● Artigo
──────

As
conexões de Daniel Vorcaro e do Banco Master com ministros do STF
A
Polícia Federal (PF) encontrou no celular do controlador do Banco Master,
Daniel Vorcaro, um contrato de R$ 129 milhões firmado com o escritório de
advocacia de Viviane Barci de Moraes, esposa de Alexandre de Moraes, ministro
do Supremo Tribunal Federal (STF).
O valor
foi revelado pelo jornal O Globo. O documento, localizado na Operação
Compliance Zero em 18 de novembro, previa pagamentos mensais de R$ 3,6 milhões
ao escritório por três anos a partir de 2024.
O
contrato, ainda segundo o jornal, não especificava processos ou causas
determinadas. Estabelecia uma atuação ampla, determinando que o escritório
representaria o banco "onde fosse necessário".
Embora
o Master tenha sido liquidado e o acordo não tenha sido executado até o fim,
mensagens trocadas entre executivos indicavam que o pagamento ao escritório era
tratado internamente como prioridade, afirma a reportagem.
Além de
Viviane, os filhos do casal, também integrantes da banca, aparecem em ao menos
um processo ligado a Vorcaro.
A
divulgação do contrato ocorre semanas depois da operação que levou à prisão de
Vorcaro e de outros executivos do Master. O controlador do banco foi preso
preventivamente em 17 de novembro, sob acusação de fraudar R$ 12,2 bilhões do
sistema bancário.

──────

(Trecho do conjunto de dados)
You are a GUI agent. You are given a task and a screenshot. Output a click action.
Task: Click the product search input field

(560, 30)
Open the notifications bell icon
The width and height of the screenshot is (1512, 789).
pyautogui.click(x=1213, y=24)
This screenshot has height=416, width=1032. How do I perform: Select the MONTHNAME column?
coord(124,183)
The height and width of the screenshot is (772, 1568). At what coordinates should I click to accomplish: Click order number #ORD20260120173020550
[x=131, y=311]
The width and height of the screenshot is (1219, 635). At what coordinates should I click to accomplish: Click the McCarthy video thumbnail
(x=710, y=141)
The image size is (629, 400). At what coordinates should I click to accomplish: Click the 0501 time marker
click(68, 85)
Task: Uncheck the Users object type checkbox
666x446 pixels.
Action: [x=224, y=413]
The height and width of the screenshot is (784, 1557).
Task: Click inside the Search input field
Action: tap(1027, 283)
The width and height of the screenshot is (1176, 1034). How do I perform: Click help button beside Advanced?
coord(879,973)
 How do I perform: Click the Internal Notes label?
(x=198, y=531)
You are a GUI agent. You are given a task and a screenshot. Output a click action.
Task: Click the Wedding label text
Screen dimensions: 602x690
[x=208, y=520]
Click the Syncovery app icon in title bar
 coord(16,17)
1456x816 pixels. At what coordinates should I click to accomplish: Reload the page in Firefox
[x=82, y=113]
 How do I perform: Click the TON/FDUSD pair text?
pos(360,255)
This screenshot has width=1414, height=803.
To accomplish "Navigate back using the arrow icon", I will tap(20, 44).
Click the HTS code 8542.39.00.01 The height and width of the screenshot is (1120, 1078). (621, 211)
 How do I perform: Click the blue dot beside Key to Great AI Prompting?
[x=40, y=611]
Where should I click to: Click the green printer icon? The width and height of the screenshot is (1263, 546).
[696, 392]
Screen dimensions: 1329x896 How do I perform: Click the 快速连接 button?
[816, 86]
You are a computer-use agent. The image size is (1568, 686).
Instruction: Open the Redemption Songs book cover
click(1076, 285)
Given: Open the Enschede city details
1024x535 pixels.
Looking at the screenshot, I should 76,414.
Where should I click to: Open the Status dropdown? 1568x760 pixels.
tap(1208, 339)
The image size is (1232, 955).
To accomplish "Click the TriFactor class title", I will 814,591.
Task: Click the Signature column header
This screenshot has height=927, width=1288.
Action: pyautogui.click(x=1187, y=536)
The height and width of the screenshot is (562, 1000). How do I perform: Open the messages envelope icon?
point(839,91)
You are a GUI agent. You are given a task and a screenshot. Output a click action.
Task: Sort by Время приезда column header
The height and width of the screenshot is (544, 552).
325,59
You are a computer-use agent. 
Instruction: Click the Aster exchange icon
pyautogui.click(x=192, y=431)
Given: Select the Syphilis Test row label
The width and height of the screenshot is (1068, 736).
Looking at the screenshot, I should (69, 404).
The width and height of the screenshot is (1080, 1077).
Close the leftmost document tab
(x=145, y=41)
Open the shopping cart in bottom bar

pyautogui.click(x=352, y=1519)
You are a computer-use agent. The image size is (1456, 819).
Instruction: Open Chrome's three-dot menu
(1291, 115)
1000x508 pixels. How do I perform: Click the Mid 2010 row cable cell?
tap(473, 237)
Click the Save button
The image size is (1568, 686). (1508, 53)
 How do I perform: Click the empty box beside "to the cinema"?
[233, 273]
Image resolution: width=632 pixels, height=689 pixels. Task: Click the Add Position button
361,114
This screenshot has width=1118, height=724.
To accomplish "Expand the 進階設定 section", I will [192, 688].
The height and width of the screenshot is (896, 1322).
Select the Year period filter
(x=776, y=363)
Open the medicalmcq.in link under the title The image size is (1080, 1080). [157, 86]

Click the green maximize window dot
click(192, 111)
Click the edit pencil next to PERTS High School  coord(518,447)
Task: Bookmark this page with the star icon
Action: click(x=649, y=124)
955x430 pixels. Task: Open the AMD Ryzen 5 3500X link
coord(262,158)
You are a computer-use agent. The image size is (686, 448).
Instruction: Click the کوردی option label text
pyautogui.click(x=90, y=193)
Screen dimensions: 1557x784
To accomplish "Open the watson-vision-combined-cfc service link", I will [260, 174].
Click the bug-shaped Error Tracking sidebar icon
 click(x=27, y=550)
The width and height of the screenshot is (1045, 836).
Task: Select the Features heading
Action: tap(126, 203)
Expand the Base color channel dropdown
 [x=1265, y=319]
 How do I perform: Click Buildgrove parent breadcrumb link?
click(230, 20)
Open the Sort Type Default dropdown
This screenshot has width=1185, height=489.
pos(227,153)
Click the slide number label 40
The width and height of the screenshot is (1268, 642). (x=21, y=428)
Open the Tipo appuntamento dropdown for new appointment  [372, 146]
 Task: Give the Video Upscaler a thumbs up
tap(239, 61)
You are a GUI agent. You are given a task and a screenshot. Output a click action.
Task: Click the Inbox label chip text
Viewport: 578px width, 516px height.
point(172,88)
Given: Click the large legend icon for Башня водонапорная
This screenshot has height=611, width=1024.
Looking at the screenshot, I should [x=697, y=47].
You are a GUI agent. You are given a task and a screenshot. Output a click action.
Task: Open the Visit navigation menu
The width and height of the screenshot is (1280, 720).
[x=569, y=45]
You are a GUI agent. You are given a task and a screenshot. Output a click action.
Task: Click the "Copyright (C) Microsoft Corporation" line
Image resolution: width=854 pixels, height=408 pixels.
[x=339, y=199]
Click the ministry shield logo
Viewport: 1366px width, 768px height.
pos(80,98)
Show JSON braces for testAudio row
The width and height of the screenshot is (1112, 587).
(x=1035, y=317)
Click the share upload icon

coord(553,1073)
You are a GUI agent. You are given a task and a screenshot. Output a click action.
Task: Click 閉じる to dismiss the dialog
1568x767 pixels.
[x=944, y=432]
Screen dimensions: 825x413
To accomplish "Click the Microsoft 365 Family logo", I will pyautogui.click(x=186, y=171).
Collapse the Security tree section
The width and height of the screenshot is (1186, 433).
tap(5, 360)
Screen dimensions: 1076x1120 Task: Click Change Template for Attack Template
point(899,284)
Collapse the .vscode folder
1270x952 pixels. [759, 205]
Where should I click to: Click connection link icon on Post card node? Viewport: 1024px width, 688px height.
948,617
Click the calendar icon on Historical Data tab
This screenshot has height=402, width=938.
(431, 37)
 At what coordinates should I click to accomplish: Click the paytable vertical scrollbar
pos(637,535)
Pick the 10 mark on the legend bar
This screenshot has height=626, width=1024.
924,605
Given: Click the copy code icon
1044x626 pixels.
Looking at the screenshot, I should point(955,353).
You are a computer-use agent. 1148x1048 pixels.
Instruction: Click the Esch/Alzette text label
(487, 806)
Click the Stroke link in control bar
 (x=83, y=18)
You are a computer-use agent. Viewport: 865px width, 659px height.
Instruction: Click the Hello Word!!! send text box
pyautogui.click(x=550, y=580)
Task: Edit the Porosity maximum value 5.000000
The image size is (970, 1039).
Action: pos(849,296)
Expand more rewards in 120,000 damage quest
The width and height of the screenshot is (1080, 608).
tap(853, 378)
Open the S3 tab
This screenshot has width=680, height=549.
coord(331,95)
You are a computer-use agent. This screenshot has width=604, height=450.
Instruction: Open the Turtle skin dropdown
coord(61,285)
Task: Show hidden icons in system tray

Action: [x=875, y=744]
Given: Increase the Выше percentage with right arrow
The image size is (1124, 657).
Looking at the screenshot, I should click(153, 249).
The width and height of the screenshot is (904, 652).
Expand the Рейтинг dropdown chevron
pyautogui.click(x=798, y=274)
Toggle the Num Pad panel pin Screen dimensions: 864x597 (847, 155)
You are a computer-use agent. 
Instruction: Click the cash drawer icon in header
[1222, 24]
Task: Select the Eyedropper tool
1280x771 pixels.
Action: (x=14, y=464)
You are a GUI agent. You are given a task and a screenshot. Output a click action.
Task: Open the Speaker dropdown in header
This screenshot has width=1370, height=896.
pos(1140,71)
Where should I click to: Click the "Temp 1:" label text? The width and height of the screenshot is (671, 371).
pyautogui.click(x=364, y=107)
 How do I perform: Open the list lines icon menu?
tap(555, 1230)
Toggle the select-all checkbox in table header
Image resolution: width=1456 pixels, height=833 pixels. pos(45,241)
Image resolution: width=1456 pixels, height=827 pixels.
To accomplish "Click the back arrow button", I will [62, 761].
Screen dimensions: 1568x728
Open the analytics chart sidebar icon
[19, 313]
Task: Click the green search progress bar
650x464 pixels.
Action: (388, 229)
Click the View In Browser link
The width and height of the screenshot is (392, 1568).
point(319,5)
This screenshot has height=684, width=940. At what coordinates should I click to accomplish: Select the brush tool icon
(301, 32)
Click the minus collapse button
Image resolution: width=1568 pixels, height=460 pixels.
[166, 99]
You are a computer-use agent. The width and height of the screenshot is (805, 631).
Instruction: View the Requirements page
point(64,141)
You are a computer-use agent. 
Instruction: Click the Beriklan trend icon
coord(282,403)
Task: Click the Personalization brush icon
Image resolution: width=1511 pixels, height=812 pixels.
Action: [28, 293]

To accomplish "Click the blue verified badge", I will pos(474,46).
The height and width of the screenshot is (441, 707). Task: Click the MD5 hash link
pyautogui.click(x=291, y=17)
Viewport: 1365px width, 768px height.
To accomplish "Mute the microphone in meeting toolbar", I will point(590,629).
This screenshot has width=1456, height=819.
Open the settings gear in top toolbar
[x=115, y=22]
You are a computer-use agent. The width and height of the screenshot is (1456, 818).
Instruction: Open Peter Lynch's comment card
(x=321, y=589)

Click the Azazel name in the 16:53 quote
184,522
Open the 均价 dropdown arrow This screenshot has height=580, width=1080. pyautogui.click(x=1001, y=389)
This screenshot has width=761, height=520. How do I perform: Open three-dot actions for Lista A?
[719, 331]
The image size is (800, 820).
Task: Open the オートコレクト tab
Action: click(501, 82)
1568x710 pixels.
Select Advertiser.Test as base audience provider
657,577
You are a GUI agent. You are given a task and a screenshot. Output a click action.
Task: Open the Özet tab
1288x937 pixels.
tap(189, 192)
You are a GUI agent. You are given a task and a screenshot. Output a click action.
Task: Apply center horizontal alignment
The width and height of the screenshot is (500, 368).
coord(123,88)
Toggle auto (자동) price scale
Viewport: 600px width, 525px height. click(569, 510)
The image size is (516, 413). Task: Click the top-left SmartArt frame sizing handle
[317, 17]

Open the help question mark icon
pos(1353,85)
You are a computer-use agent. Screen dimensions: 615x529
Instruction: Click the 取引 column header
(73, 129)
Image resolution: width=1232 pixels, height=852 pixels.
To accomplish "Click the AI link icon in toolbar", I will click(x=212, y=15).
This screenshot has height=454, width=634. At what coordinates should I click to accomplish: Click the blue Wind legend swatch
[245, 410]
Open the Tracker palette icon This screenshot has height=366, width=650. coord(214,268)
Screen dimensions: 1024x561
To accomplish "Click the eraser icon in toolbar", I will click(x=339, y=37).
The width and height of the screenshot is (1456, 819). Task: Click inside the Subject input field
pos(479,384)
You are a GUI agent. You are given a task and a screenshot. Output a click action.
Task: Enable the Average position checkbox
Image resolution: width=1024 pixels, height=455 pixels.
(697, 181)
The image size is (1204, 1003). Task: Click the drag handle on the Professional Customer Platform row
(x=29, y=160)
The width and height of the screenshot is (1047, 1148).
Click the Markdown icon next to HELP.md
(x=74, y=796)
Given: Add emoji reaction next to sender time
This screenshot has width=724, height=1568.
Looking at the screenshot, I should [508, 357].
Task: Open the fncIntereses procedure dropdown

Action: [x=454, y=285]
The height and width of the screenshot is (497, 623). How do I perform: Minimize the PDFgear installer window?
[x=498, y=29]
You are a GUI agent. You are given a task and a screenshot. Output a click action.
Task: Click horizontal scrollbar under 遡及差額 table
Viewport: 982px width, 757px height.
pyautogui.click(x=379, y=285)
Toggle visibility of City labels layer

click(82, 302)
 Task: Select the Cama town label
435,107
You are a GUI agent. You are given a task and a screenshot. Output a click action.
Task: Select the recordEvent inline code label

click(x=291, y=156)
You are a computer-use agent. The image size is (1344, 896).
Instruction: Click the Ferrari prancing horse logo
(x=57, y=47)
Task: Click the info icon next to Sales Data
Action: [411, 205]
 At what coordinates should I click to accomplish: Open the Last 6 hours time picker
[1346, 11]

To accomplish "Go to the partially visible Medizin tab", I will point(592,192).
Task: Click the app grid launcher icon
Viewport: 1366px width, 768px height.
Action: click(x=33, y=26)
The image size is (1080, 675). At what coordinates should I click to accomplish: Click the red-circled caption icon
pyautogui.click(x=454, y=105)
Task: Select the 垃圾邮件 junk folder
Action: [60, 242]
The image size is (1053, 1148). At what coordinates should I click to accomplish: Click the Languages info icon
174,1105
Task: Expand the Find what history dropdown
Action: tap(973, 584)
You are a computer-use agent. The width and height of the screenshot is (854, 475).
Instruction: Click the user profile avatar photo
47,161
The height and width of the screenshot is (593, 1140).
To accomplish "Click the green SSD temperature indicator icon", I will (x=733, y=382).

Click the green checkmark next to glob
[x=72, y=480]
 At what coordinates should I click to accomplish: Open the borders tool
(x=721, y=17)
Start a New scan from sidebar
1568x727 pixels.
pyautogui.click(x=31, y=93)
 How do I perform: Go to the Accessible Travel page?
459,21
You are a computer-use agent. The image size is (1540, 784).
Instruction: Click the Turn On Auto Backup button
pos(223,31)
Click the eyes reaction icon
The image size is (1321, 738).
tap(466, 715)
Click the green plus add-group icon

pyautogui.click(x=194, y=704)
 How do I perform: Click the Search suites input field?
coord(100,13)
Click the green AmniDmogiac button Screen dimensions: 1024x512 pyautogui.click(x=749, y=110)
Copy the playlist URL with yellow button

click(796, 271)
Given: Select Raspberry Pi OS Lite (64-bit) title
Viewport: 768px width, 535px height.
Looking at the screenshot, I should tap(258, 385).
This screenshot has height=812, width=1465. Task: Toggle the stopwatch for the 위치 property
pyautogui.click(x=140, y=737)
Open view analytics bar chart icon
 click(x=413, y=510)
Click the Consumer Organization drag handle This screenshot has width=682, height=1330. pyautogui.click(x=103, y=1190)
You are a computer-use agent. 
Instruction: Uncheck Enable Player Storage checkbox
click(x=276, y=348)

──────

Continue o artigo sobre o contrato do Banco Master com o escritório de Viviane Barci de Moraes a partir do ponto em que ele termina.

Em 28
de novembro, o Tribunal Regional Federal (TRF) da 1ª Região concedeu habeas
corpus e mandou soltar Vorcaro, os ex-diretores Luiz Antonio Bull, Alberto
Feliz de Oliveira e Angelo Antonio Ribeiro da Silva, além de Augusto Ferreira
Lima, ex-sócio do banco.
Eles
são monitorados por tornozeleira eletrônica e estão proibidos de exercer
atividades no setor financeiro, de ter contato com outros investigados e de
deixar o país.
A
quebra do Master é a maior da história do país em impacto para o Fundo
Garantidor de Créditos (FGC) — associação privada que funciona como uma espécie
de sistema de garantia de depósitos, cobrindo investimentos de até R$ 250 mil
por CPF ou CNPJ (por instituição financeira) em caso de quebra de alguma
instituição associada.
Segundo
o FGC, 1,6 milhão de investidores do banco, que detinha R$ 41 bilhões em CDBs,
poderão ser ressarcidos.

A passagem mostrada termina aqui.